Vincent Mosco is the Canada Chair in Communication and Society at Queen’s University in Kingston, Ontario. ACMEBoston President Colin Rhinesmith caught up with Professor Mosco at The Global Flow of Information Conference at Yale University on April 2, 2005 to speak with him about the field of critical communication and cultural studies and its contribution to media and political activism.

Click here to listen to The ACMEBoston Podcast
January 2, 2006.

Vincent Mosco

Vincent Mosco graduated from Georgetown University (Summa Cum Laude, Phi Beta Kappa) in 1970 and received his Ph.D. in Sociology from Harvard University in 1975. He is a research affiliate with the Harvard University Program on Information Resources Policy.
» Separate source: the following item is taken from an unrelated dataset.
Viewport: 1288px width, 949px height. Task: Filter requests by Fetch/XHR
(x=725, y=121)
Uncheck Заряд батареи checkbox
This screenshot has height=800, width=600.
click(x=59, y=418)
Professor Mosco is the author of five books and editor or coeditor of eight books on the media, telecommunications, computers and information technology. His most recent books are The Digital Sublime: Myth, Power, and Cyberspace (MIT Press, 2004), Continental Order? Integrating North America for Cybercapitalism (edited with Dan Schiller and published by Rowman and Littlefield, 2001) and The Political Economy of Communication: Rethinking and Renewal (Sage, 1996) translated into Chinese (two editions- Beijing and Taiwan), Spanish, and Korean.

Professor Mosco is a member of the editorial boards of academic journals in the U.S., U.K., Turkey, Portugal, and Slovenia and has served as a contributor and a member of the editorial advisory board of the International Encyclopedia of Communication. He has written about electronic commerce for a new edition of the Dictionary of American History.

Professor Mosco has held research positions in the U.S. government with the White House Office of Telecommunication Policy, the National Research Council and the U.S. Congress Office of Technology Assessment and in Canada with the Federal Department of Communication.

Professor Mosco is currently working on a project funded by the Canadian Social Sciences and Humanities Research Council that addresses labour and trade unions in the communications industries of Canada and the United States.